At the height of the fracas, an unlikely voice chimed in.
"These bills rationalise injustice," Apple CEO Tim Cook wrote in a widely-circulated Washington Post op-ed last March. Cook, who is gay, said in the op-ed that he was speaking out on behalf of Apple.
Around that same time, another high-profile executive was discussing a social mission of his own. Troubled by the deaths of Trayvon Martin and Michael Brown, Starbucks CEO Howard Schultz announced last March a campaign to tackle racism in America by having baristas talk to their customers about race relations.
To business school professors Aaron Chatterji and Michael Toffel, these efforts had something in common - they seemed to represent a new kind of corporate activism.
"These CEOs are intentionally courting controversy by weighing in on contentious issues without any obvious pretense of raising profits."
"These CEOs are intentionally courting controversy by weighing in on contentious issues without any obvious pretense of raising profits," the pair wrote in the Harvard Business Review last year. They noted other examples, like Goldman Sachs chief executive Lloyd Blankfein's comments supporting gay marriage, or Facebook chief operating officer Sheryl Sandberg's work combatting gender discrimination.
Chatterji, an associate professor at Duke, and Toffel, a professor at Harvard, have previously studied how companies manage their ethical reputations. There's long been a tradition of companies contributing to the social good. McDonald's, for instance, touts a charity for sick children. Oil and gas company BP plays up its efforts to uphold human rights and protect the environment.
These kinds of projects are not wholly altruistic. Through their so-called "corporate responsibility" work, companies hope to generate a warm glow that attracts customers and softens politicians.
But gay marriage and race relations are lightning rod issues in America, and it's not immediately clear if speaking out on them will attract customers or push them away.
"What we think makes this new is that many CEOs are now speaking out on controversial issues largely unrelated to the bottom line," Chatterji says. "If you're a businessperson, why would you want to alienate a large percentage of your customers?"
Recently, Chatterji and Toffel ran some online experiments to try to understand the impact of this social activism by CEOs. They used the example of Tim Cook and gay rights. The media wrote extensively about Cook's op-ed, but did really change the public's mind?

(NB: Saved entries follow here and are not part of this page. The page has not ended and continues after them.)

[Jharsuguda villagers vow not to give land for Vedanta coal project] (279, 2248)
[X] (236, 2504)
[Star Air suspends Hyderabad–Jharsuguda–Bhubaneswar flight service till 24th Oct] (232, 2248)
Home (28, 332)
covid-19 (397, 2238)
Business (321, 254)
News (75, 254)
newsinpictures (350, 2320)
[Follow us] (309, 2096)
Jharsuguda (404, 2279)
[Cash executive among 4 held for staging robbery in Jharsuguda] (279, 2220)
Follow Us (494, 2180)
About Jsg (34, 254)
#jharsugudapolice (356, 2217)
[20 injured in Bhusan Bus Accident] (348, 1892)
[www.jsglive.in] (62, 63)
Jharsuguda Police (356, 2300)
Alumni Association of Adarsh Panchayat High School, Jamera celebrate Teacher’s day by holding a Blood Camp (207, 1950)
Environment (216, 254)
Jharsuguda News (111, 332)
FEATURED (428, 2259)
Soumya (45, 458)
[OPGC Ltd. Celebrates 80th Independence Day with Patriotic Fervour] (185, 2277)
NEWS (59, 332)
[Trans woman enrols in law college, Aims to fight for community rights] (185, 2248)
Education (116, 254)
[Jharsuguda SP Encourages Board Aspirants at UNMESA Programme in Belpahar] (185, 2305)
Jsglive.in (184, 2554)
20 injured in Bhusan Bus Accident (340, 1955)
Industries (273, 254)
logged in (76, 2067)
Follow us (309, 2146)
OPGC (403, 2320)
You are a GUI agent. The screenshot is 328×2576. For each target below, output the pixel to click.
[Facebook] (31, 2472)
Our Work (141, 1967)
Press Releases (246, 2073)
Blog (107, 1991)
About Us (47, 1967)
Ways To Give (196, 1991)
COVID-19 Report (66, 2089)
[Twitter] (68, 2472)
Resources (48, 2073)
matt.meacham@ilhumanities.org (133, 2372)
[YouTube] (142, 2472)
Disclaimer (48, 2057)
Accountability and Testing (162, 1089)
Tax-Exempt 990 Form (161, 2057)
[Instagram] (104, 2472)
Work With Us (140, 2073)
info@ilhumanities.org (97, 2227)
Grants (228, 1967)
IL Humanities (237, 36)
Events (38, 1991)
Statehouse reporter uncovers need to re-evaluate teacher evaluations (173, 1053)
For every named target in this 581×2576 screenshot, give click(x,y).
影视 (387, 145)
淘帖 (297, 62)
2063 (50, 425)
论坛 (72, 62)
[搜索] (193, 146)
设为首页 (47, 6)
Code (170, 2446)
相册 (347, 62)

In their first experiment, the researchers wanted to see if they could sway people's opinions of Indiana's religious freedom law. One group was asked point-blank about the law. About half said they supported it. Other groups were told that some people thought the law was discriminatory. With that knowledge, support for the law fell to 40 percent.
What was interesting was that it didn't matter if the researchers used Tim Cook's name or not in the experiment. All they had to do was mention that the law might condone gay discrimination, and support for the law dropped. There wasn't anything special about the Apple CEO.
In the next experiment, though, the researchers found that Cook's activism likely didn't hurt Apple's business-instead, it helped. When people were told that the Apple CEO had spoken out against Indiana's religious freedom law, they were more likely to say they intended to buy Apple products in the near future. By contrast, when people were told about one of Tim Cook's bland opinions on management philosophy, it had little effect on purchase plans.
It seems that Cook's gay rights activism particularly motivated people to buy from the company.
Cook's activism was most effective, of course, at opening up the wallets of people who already supported same-sex marriage. Same-sex marriage opponents didn't seem to care one way or the other.
Chatterji and Toffel emphasize that this is just one experiment about one recent example of CEO activism. They plan on doing more work exploring this phenomenon-how CEOs through history involved themselves in social movements, why recent CEOs seem to be much more eager to take the lead on controversial issues, and whether their actions cost them customers.
The case of Tim Cook illustrates, at least, that engaging in hot-button issues might even be good for business. Even if his remarks weren't particularly effective at changing public opinion, as a famous figure he drew attention to the debate. And more importantly, his activism put Apple in the news - reminding many Americans to buy more Apple products.